--- START OF Listing ---
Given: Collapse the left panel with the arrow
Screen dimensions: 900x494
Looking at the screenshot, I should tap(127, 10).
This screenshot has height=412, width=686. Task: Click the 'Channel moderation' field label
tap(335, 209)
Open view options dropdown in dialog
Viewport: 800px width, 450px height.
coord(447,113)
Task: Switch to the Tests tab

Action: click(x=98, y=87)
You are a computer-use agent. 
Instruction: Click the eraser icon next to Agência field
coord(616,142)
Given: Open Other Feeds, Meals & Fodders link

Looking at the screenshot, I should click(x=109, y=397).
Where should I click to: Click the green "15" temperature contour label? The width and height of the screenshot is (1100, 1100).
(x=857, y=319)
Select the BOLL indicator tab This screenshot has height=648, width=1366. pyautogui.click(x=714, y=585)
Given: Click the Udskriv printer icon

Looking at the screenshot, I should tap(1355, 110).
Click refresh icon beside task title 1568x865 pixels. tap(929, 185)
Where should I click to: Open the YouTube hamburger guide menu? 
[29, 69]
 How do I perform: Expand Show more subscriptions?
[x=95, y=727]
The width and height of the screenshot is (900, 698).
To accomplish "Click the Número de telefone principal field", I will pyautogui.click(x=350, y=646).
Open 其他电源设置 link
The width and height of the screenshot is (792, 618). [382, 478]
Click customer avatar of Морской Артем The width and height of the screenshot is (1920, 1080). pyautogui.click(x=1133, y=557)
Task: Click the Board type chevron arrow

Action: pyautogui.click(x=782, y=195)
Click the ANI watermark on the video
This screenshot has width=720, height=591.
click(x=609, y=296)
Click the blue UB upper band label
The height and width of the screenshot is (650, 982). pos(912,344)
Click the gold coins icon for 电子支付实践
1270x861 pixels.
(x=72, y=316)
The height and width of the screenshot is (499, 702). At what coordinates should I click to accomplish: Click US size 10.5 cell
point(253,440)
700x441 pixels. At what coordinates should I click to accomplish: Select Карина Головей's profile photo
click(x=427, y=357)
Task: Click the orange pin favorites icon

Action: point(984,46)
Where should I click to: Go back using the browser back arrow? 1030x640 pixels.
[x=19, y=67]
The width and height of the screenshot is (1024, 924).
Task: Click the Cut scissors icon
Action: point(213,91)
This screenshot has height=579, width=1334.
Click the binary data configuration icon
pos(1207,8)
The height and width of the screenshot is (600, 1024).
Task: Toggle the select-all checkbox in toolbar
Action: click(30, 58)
--- END OF Listing ---
▶ [Written task] Copy the lines starting at the one containing "You are a computer-use agent." and ending at the one containing "Looking at the screenshot, I should click(x=109, y=397).", with "eraser" changed to "pencil" and nothing else altered.

▶ [Task result]
You are a computer-use agent. 
Instruction: Click the pencil icon next to Agência field
coord(616,142)
Given: Open Other Feeds, Meals & Fodders link

Looking at the screenshot, I should click(x=109, y=397).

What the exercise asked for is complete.